Input material
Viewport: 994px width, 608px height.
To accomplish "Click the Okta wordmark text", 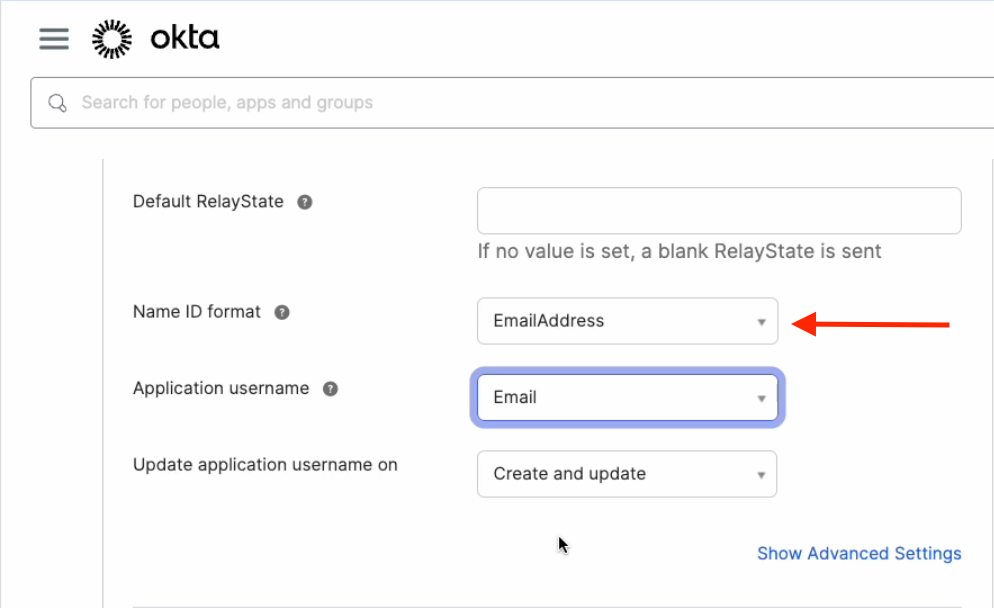I will pyautogui.click(x=184, y=39).
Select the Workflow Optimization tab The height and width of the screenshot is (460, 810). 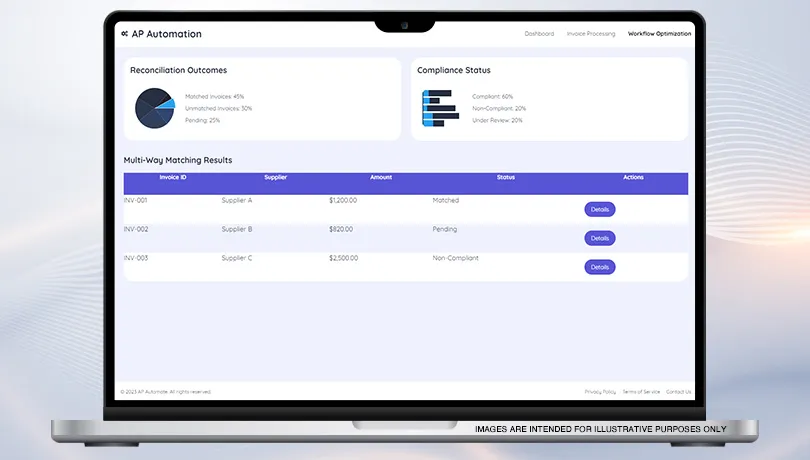[659, 34]
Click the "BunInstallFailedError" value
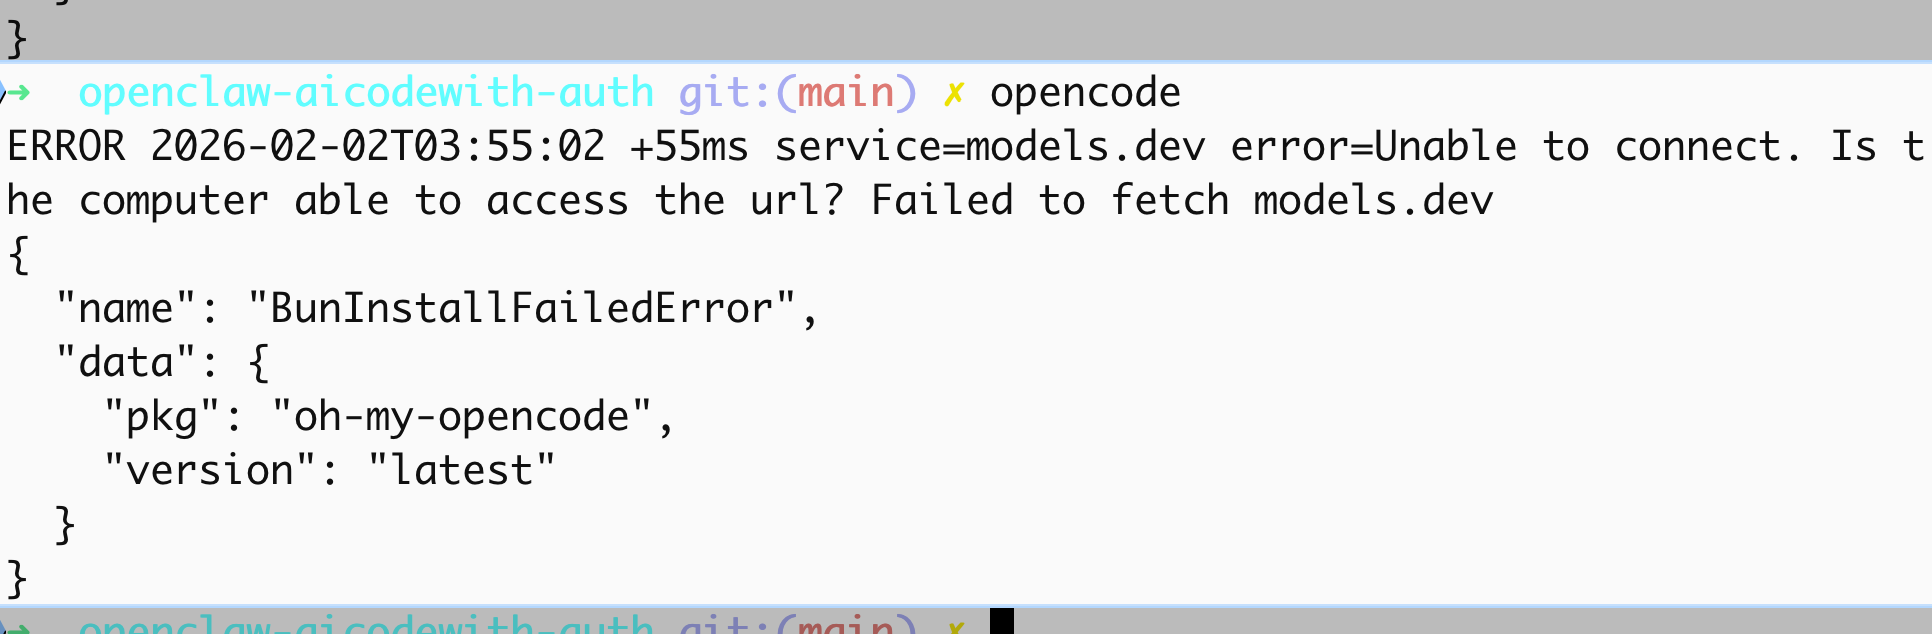Image resolution: width=1932 pixels, height=634 pixels. coord(522,309)
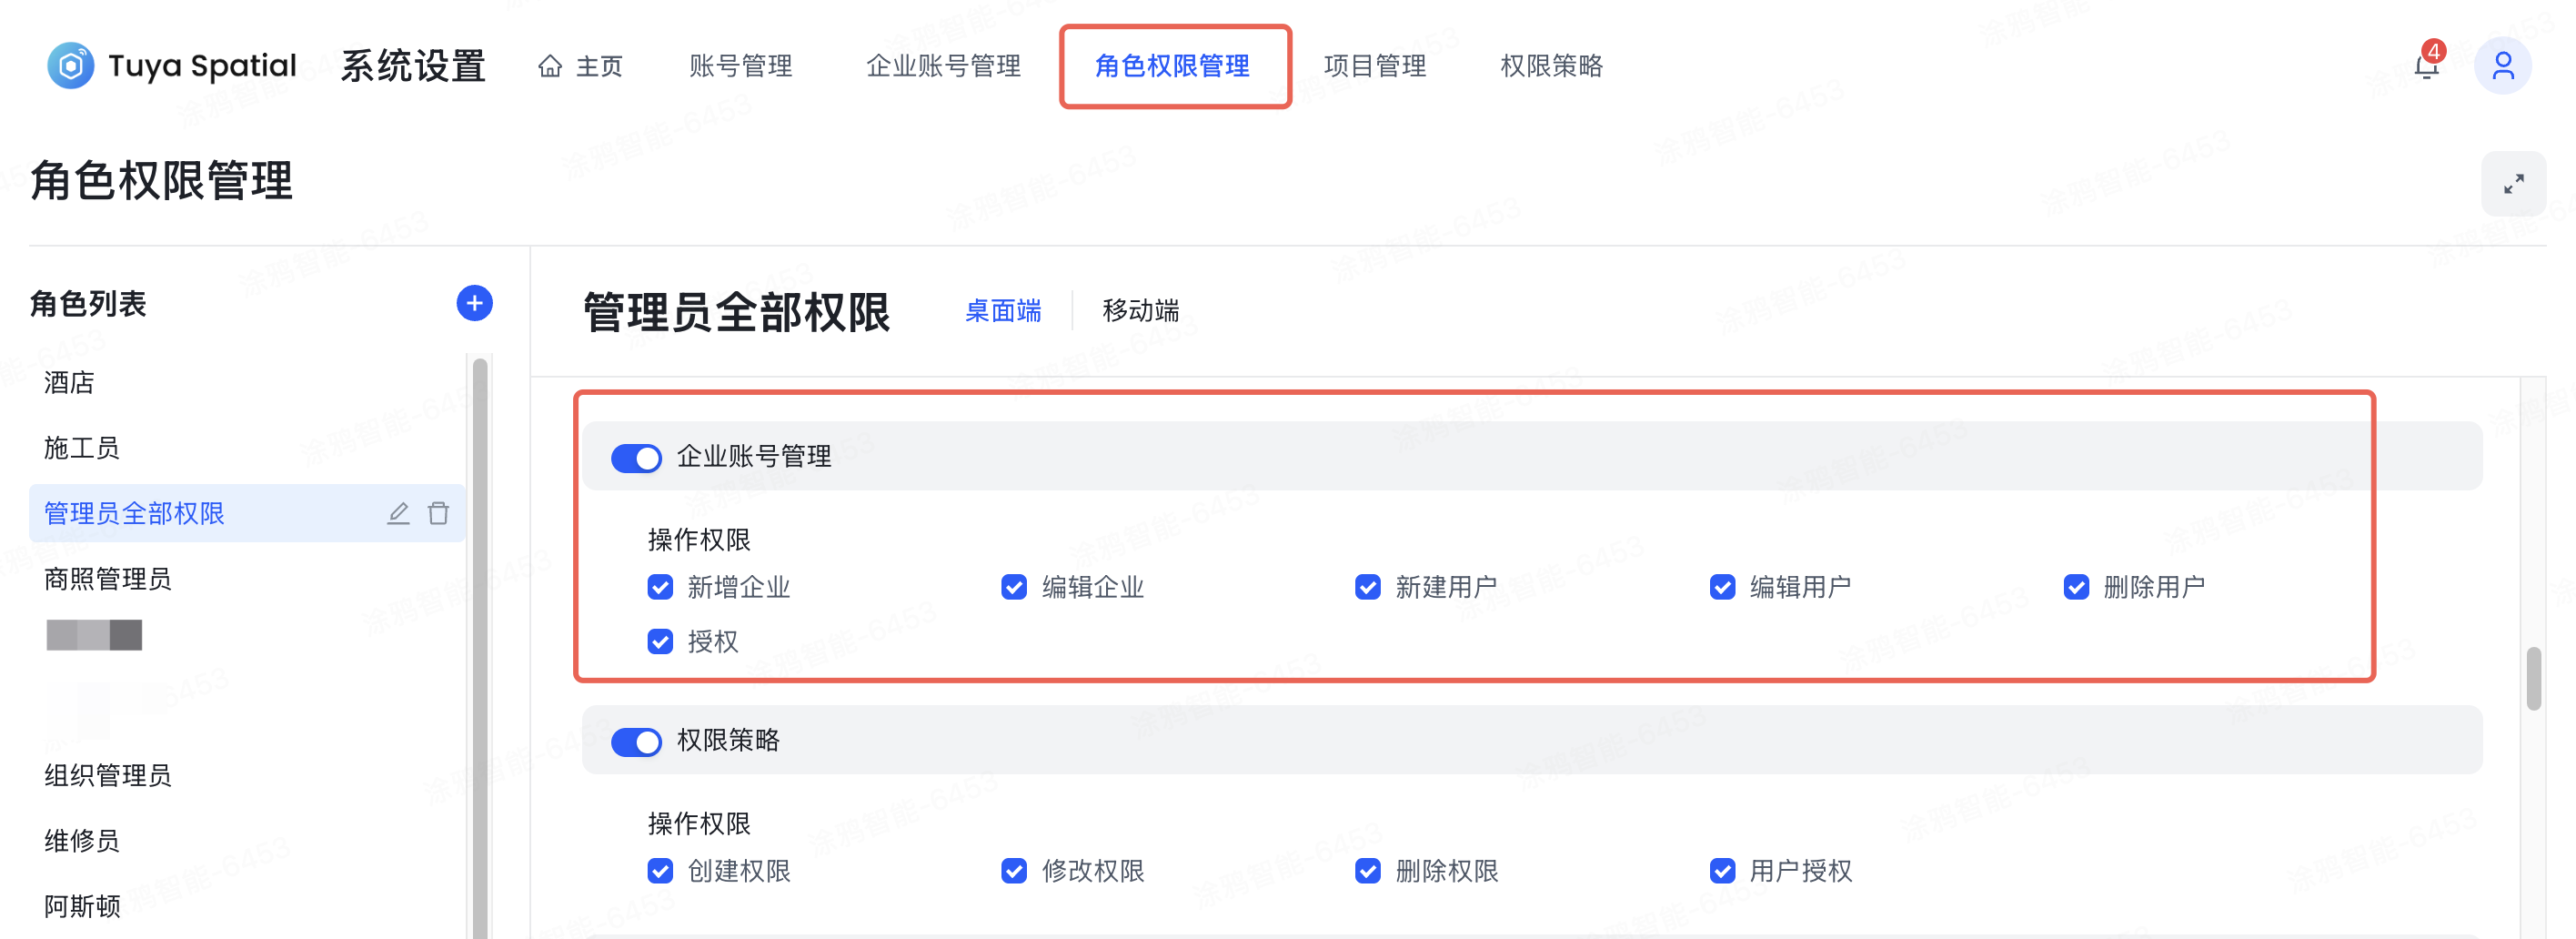Expand page using the fullscreen arrows icon
Image resolution: width=2576 pixels, height=939 pixels.
click(2513, 183)
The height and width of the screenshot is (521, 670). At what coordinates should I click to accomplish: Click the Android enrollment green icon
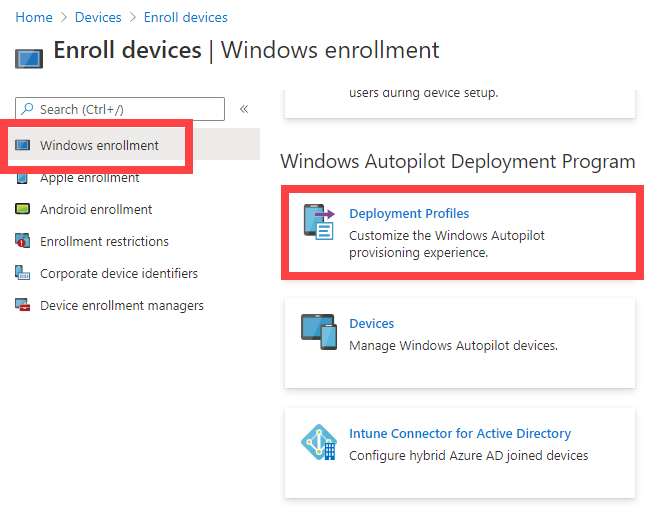pos(22,210)
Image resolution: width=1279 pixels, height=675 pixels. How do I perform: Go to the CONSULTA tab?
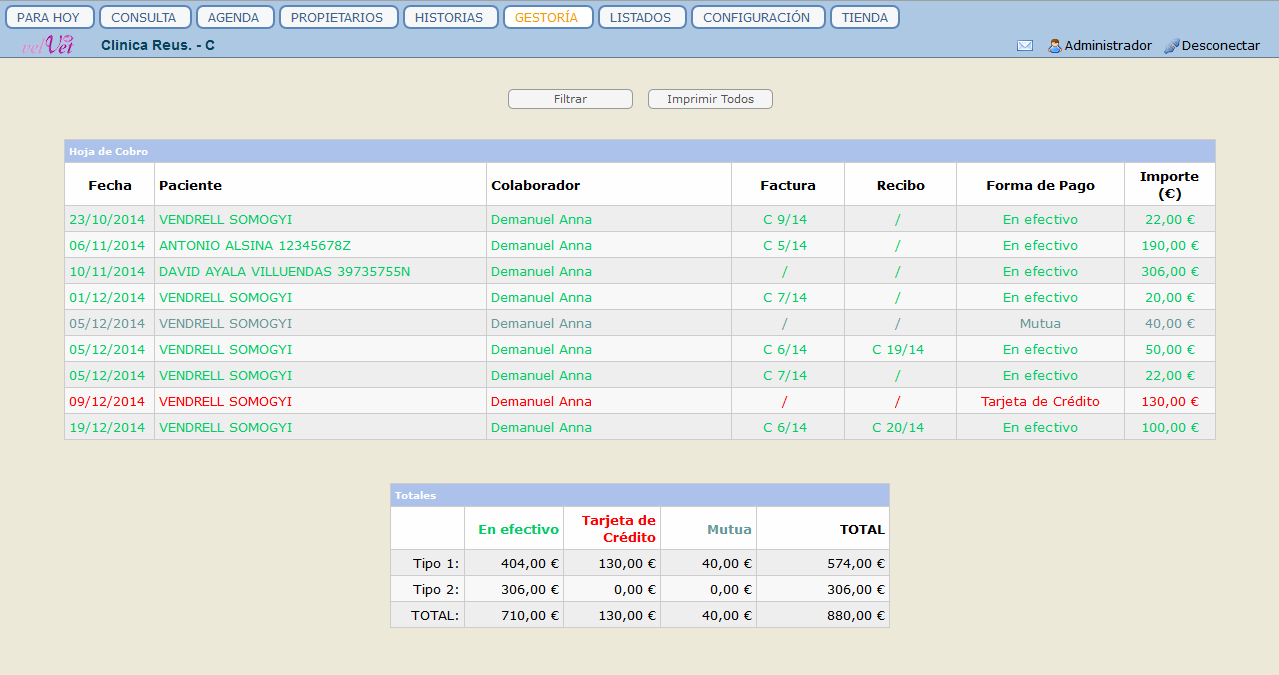pyautogui.click(x=144, y=17)
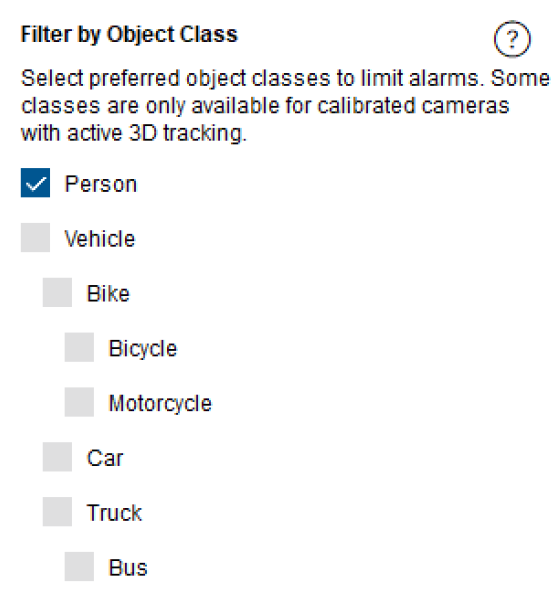Check the Bus checkbox
The height and width of the screenshot is (598, 559).
[x=79, y=566]
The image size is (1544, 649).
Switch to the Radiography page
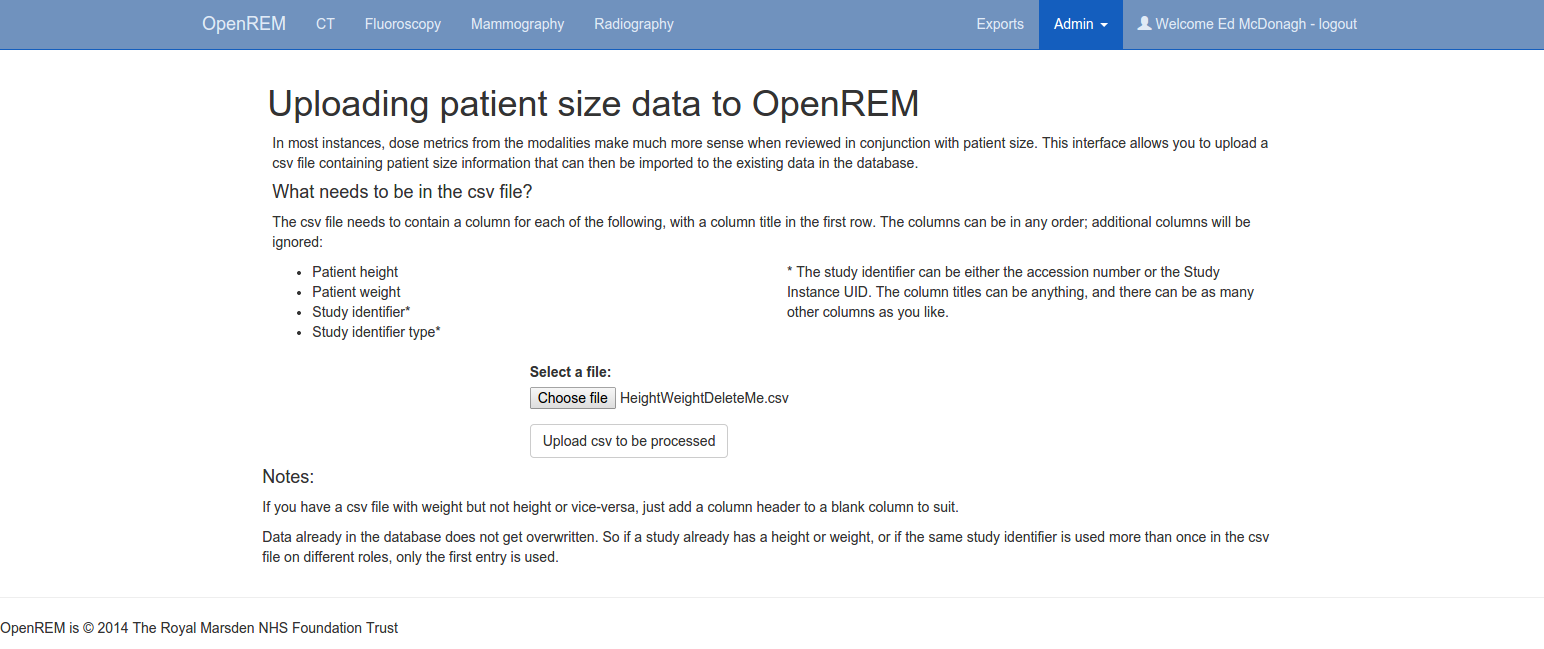coord(634,24)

Task
Quote the entries verbatim, from the line containing "Image resolution: width=1279" through the end of the entries, inclusive, and omit the pictures.

Final answer
Image resolution: width=1279 pixels, height=675 pixels. How do I perform: Go to the CONSULTA tab?
pyautogui.click(x=144, y=17)
Check the Bus checkbox
The height and width of the screenshot is (598, 559).
[x=79, y=566]
The image size is (1544, 649).
Switch to the Radiography page
coord(634,24)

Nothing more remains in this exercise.